In 1999, Christian fundamentalists gained worldwide recognition for their involvement in the enduring debate over the teaching of evolution in U.S. public schools. The upsurge of interest in the debate was ignited by the decision of the Kansas State Board of Education in August to de-emphasize the topics of macroevolution (the concept of evolutionary change at or above the level of species), the geologic timescale, and the “Big Bang” theory of the origin of the universe in the statewide science standards. The State Board voted six to four to adopt science standards based on the work of an unofficial subcommittee of the Board. In doing so, the Board ignored the expertise of 27 science educators who spent 15 months writing their own version of the science standards. State Board members publicly defended their decision by saying that one of their major goals in adopting the standards was to increase local control by allowing local school districts to decide whether or not to teach the controversial subjects. In any case, the decision has been both openly derided and praised by members of the general public.

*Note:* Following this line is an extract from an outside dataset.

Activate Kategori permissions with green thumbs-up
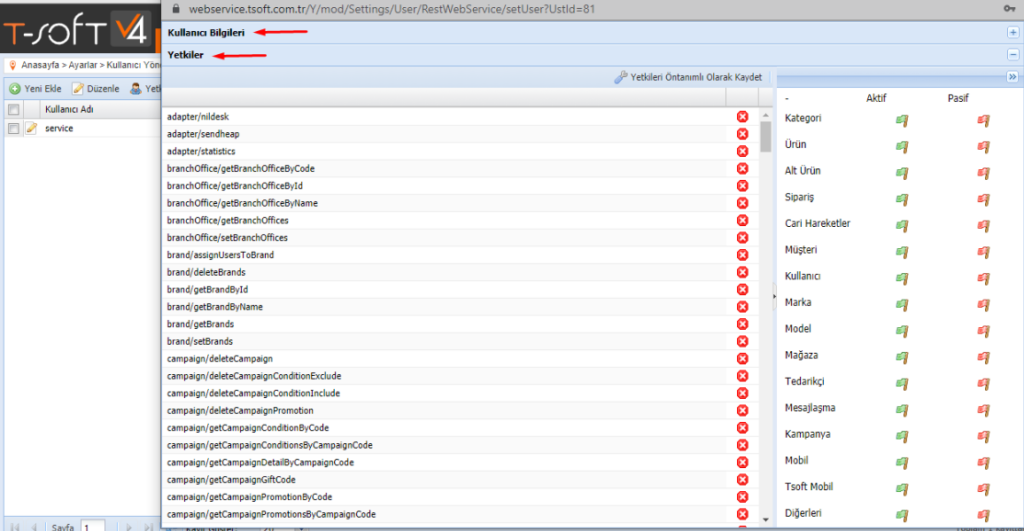This screenshot has height=531, width=1024. (x=902, y=120)
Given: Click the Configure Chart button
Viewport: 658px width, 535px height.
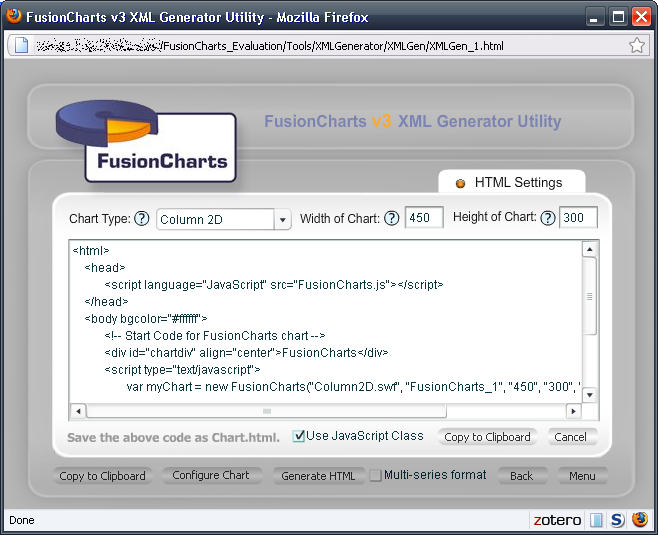Looking at the screenshot, I should [211, 476].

Christian fundamentalists have often sought to shape public school curriculum so that it coincides with their religious beliefs. Consequently, several court cases have dealt with the topics of evolution, creation, and public schools. In my opinion, the events in Kansas could have been interpreted as subject to similar legal considerations, depending on the basis of the argument.  In order to better understand the implications of the situation as it was in Kansas, it is important to explore the legal history of the creation/evolution controversy.

The constitutional basis for the creation/evolution issue is the Establishment Clause of the First Amendment that requires the government to “make no law respecting an establishment of religion, or prohibiting the free exercise thereof.” The Establishment Clause is interpreted by the judicial system to erect a wall of separation between church and state. The Supreme Court ruled that this wall was crossed in School District of Abington Township v. Schempp (1963), in which a school’s morning routine involved the reading of Bible verses and the Lord’s Prayer.  The Court constructed a framework for evaluating charges that school programs and curricula are in violation of the Establishment Clause. It declared that for a school program or curriculum to pass the requirements of the Establishment Clause, both its purpose and its primary effect must be secular. This ruling provided the precedent for future cases concerning claims of Establishment Clause violations in public schools.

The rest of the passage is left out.